#### Record set

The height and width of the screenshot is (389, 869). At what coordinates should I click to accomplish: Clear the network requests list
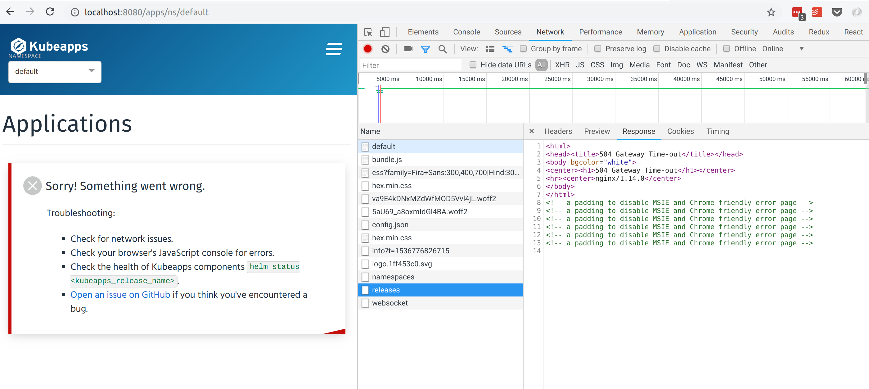coord(386,49)
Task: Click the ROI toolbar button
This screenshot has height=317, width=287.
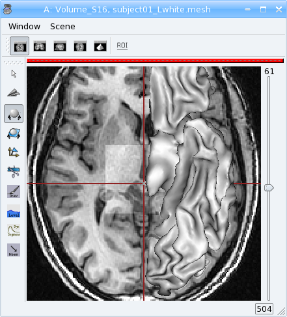Action: pos(122,46)
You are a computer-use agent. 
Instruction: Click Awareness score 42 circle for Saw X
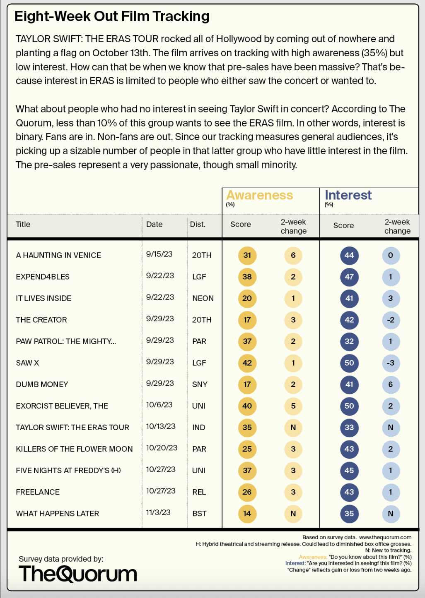(247, 363)
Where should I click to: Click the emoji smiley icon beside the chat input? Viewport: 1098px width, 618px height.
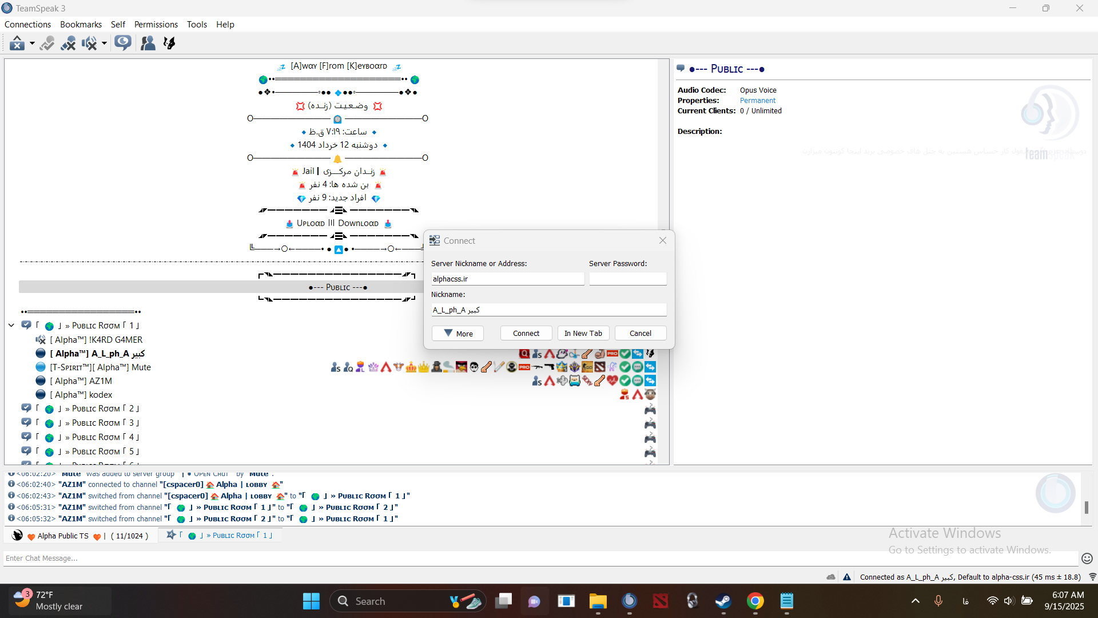click(x=1087, y=558)
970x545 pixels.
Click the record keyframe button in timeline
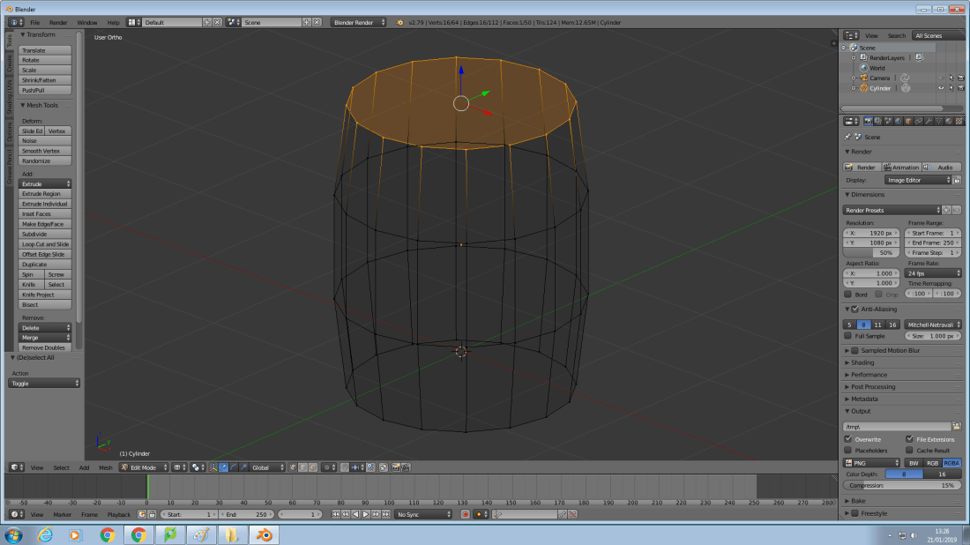pyautogui.click(x=466, y=514)
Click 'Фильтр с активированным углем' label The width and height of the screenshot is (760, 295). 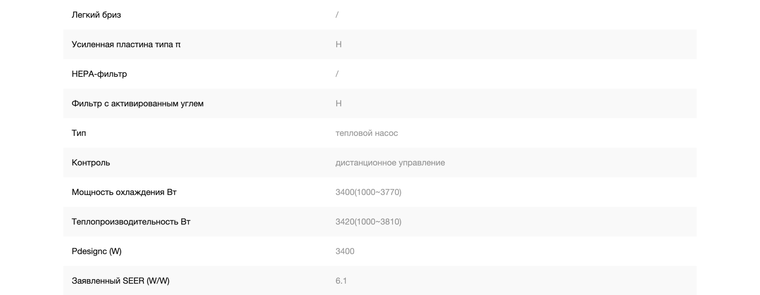(x=137, y=103)
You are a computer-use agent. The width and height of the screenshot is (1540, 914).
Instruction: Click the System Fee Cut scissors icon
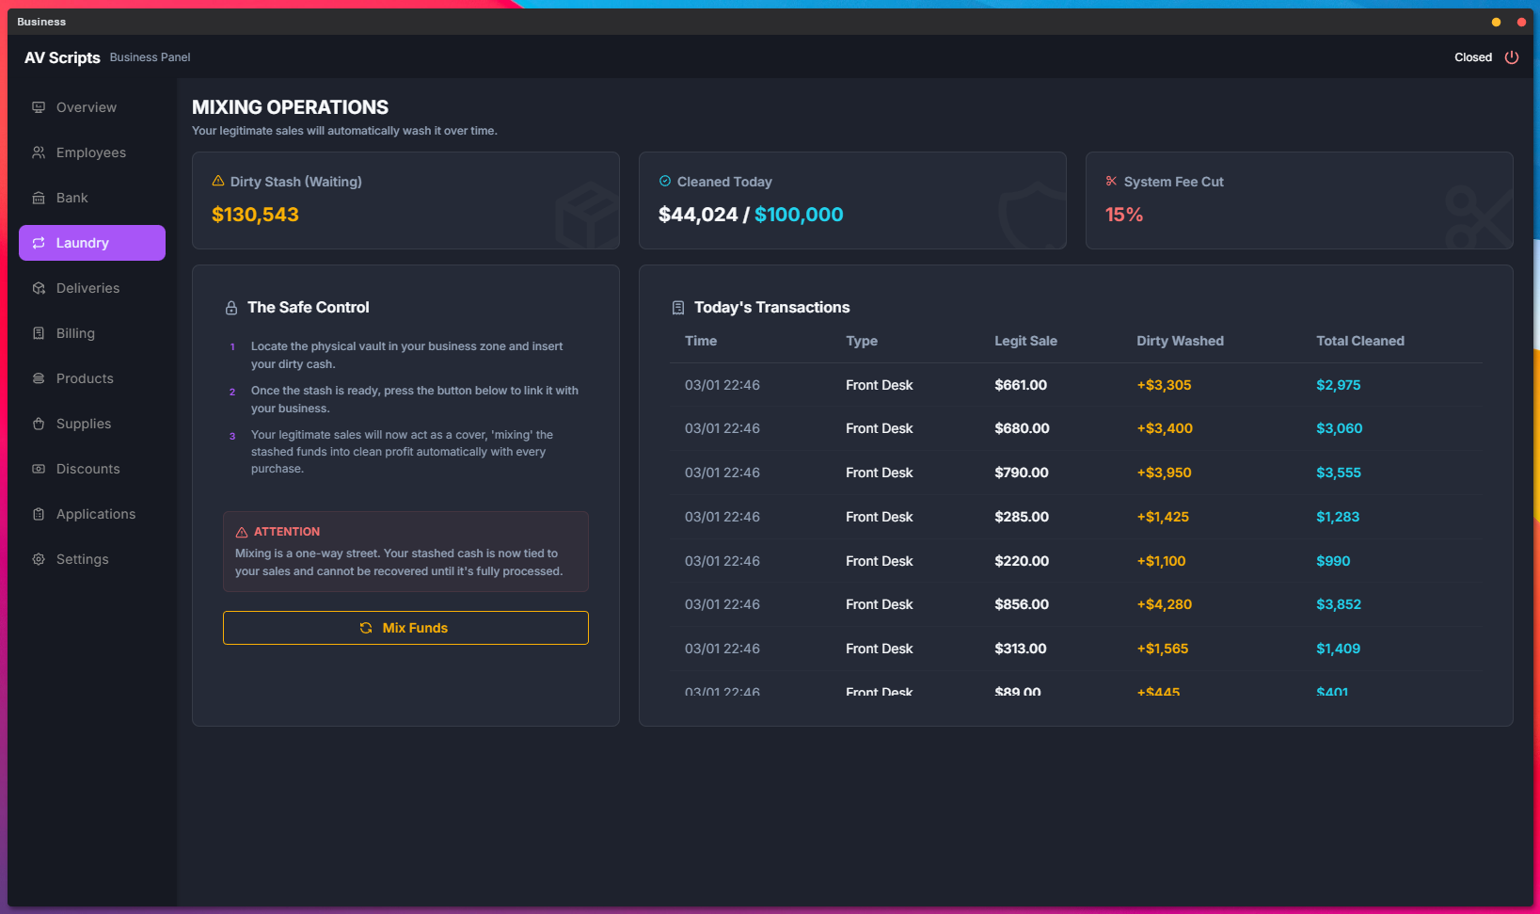(x=1111, y=181)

########

• **Written task**
Give the lines as a JSON list of strings, one string per line and blank lines skipped, beginning at the line that has "You are a computer-use agent. The" and stopping at the last of the lines. Leave the pictures out of the answer.

• **Task response**
[
  "You are a computer-use agent. The width and height of the screenshot is (1540, 914).",
  "Instruction: Click the System Fee Cut scissors icon",
  "(x=1111, y=181)"
]